Le mois d'octobre 2019 a été le plus chaud jamais enregistré sur la planète : +0,69 degrés au-dessus des normales. Nouveau signe inquiétant du réchauffement climatique, mais tout le monde n'en a pas conscience...

Selon Copernicus, le programme européen de surveillance de la Terre : « l’anomalie de température mondiale, a atteint +0,69 degrés »

Autrement dit, 0,69 degrés au-dessus des normales, le calcul se fait par rapport à ce qu’on appelle la période de référence : 1981-2010.
Mais la température moyenne globale ne veut rien dire à si grande échelle, car les disparités sont immenses. Il a notamment fait très chaud dans l’Arctique, jusqu’à 5 même 10 degrés au-dessus des normales, pendant que l’ouest américain et le Canada avaient très froid pour un mois d’octobre. 

L’écart enregistré bat d’un centième de degré - le précédent record d’octobre 2015 qui était à + 0,68 degrés.

L’anomalie relevée en France est même encore plus grande qu’à l’échelle du globe, mais ce n’est pas un record selon les explications de David Salas y Mélia, responsable de la modélisation du climat à Météo France :

« Le mois d'octobre 2019 arrive en 10e position parmi les mois d'octobre les plus chauds avec une température moyenne d'un peu plus de 15°C avec un écart à la normale qui est de l'ordre d'1,6°C. »

1,6 degrés contre les 0,69 à l’échelle de la planète. 

En France pour rappel, c’est octobre 2001 qui a été le plus chaud jamais enregistré, à 2,8 degrés au-dessus de la moyenne. 

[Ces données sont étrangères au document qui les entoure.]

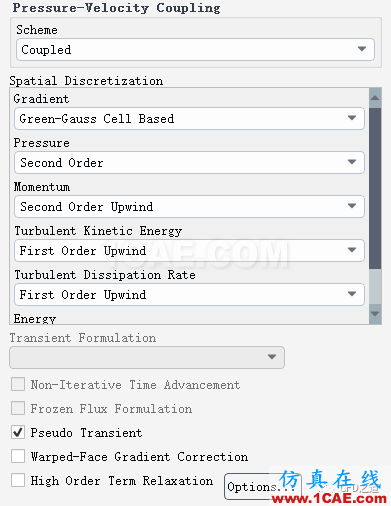Open the Momentum Second Order Upwind dropdown
Viewport: 391px width, 506px height.
click(x=189, y=206)
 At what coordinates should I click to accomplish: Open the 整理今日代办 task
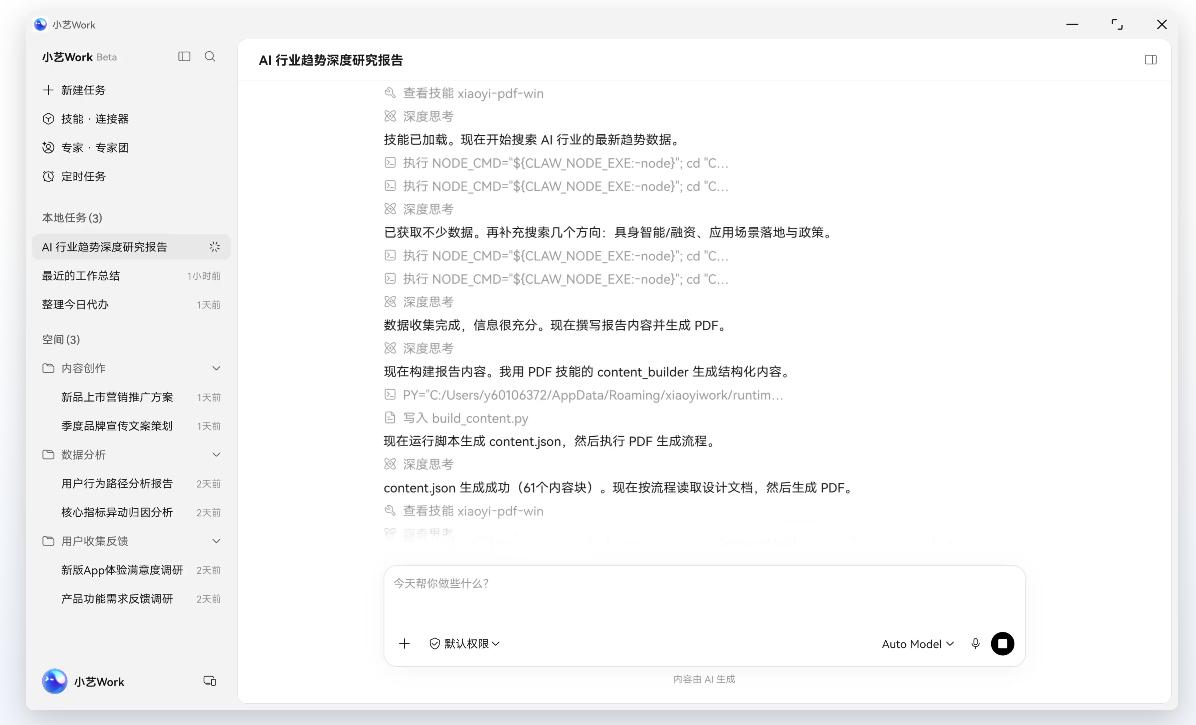pos(131,305)
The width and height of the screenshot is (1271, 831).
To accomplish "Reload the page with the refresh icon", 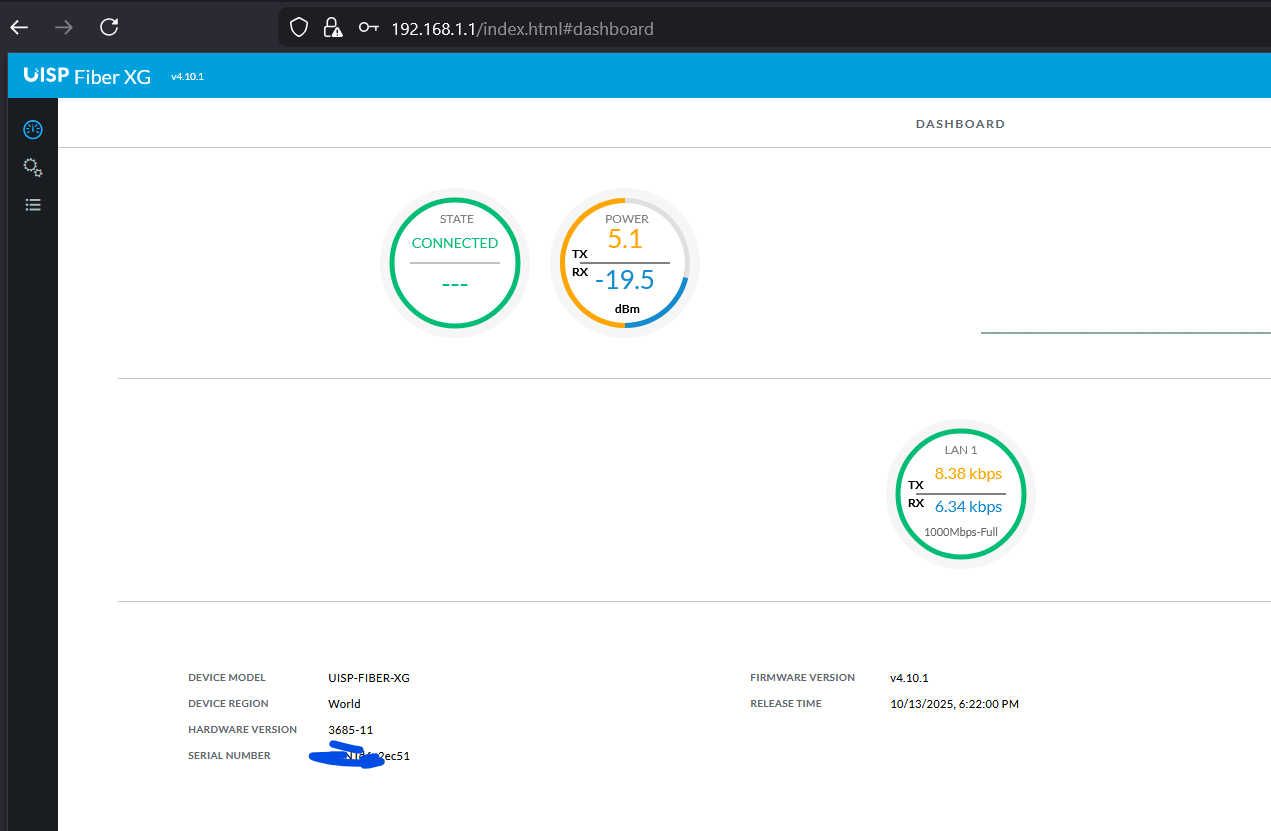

A l'échelle du globe, ces écarts et records en cascade, en juin, juillet, septembre 2019 ont été eux aussi cette année les plus chauds de l’histoire et sont un révélateur

« Pour 2019, on a toujours l'explication du réchauffement climatique de fond qui se poursuit de manière inexorable et qui continuera tant que les émissions de GAS ne diminuent pas drastiquement. Mais cette année on n'a pas particulièrement de multiplication de phénomènes tel qu'El Nino ou autre phénomènes qui peuvent expliquer des mois chauds pour la planète. » précise David Salas Y Mélia

Le courant El Nino avait augmenté la température de l’eau dans le Pacifique Est, en 2015, et contribué donc à ce que la planète se réchauffe encore plus et là ça se fait donc sans lui.

Pour rappel, la météo c’est le temps qu’il fait, le quotidien ou presque, les valeurs et phénomènes localisés et instantanés. Le climat c’est la tendance de fond, et sur un temps long.

On dit que c'est "agréable de ne pas avoir à sortir la doudoune" à l’automne et au printemps, mais on le vit un peu moins bien quand on suffoque comme cet été à cause des canicules, qui elles aussi, vont se multiplier, partout sur la planète, où la température aujourd’hui est de 1,2 degrés au-dessus de la période pré-industrielle.